> _Short task_: Can you restate the part of the records that opens with the line containing "Screen dimensions: 338x171" and runs through the end of the records, changing "plus" to "add" and keeping everything else the same? Leave the pictures out of your answer.

(Item coordinate data)
+ + + + + + +

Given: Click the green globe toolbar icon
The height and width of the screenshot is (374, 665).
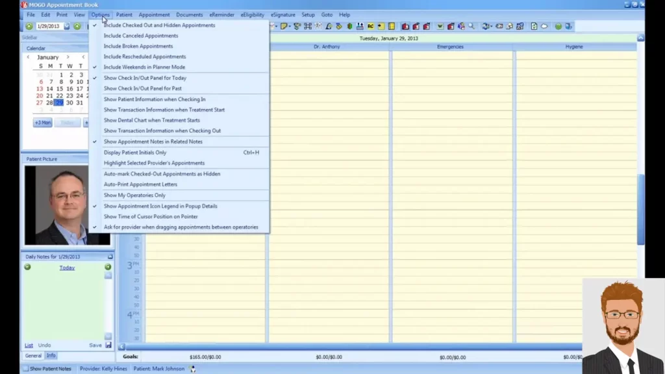Looking at the screenshot, I should click(x=558, y=26).
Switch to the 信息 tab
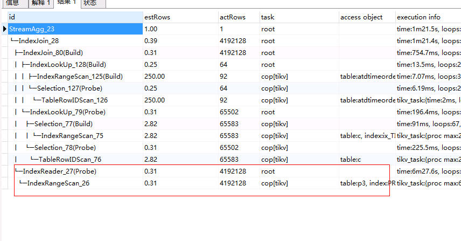 (x=12, y=3)
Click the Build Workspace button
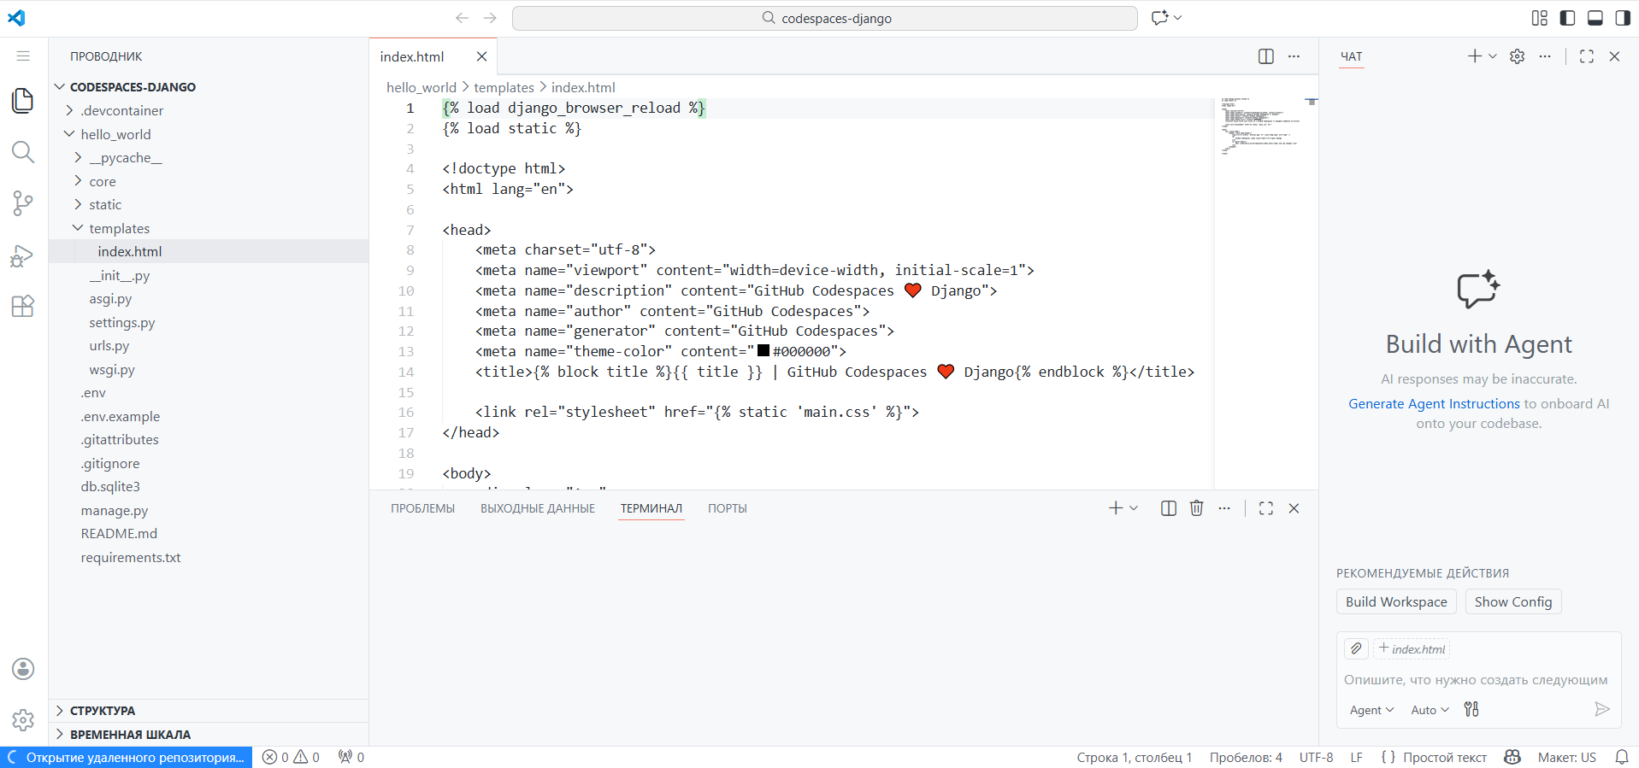The image size is (1639, 768). 1395,601
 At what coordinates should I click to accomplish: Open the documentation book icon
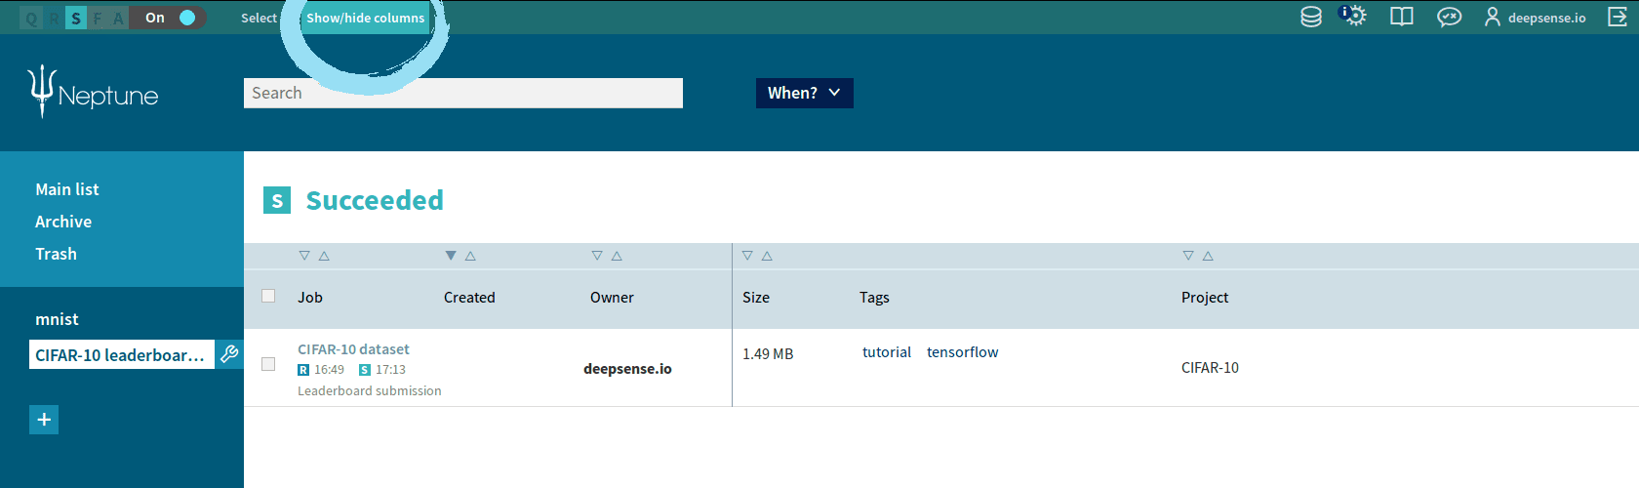(1401, 17)
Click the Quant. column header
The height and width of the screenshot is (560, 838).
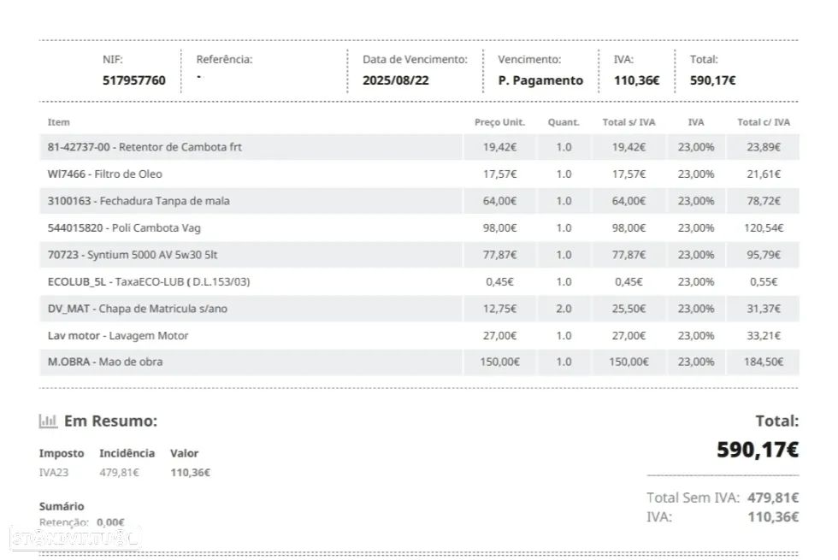click(564, 122)
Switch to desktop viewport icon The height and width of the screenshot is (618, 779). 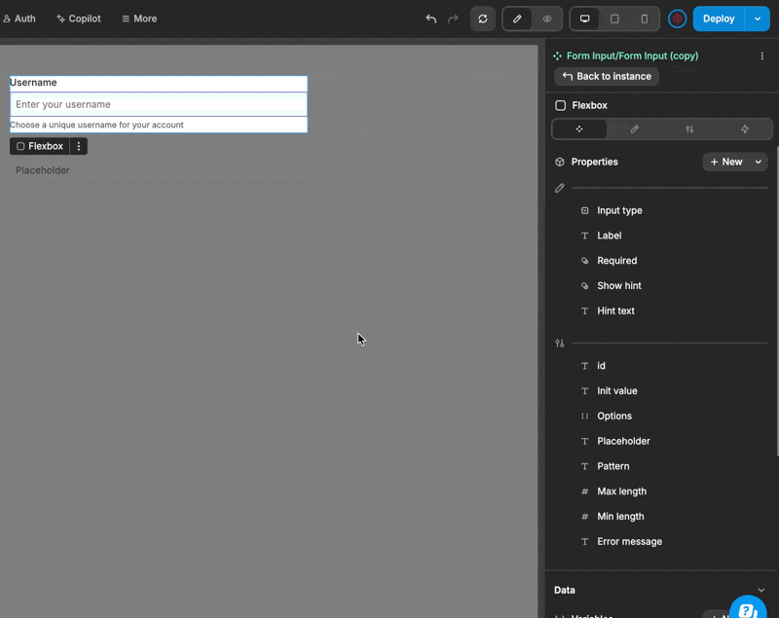(x=584, y=18)
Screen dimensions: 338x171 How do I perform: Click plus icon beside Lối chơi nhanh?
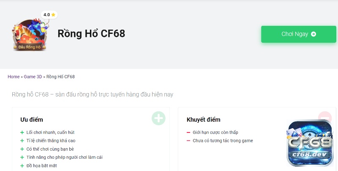pyautogui.click(x=22, y=132)
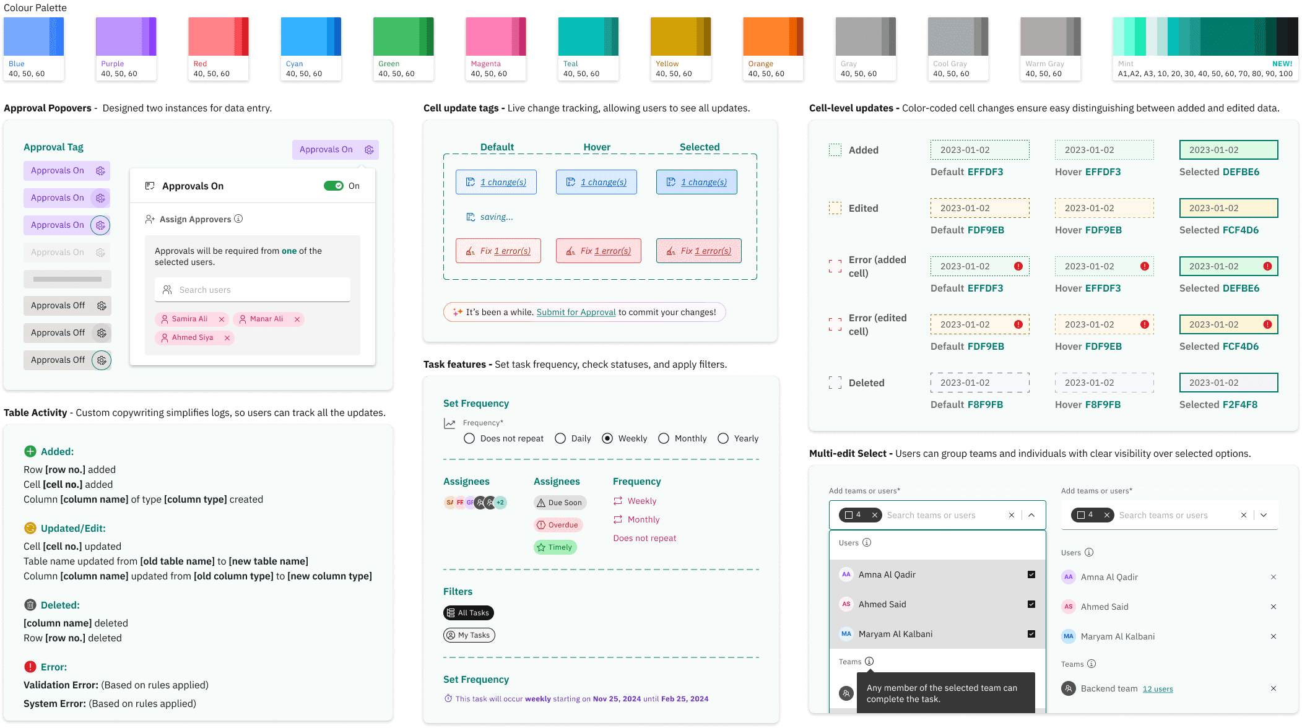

+ + + + + + +

> _Output of the task_:
Screen dimensions: 338x171 How do I perform: Click add icon beside Lối chơi nhanh?
pyautogui.click(x=22, y=132)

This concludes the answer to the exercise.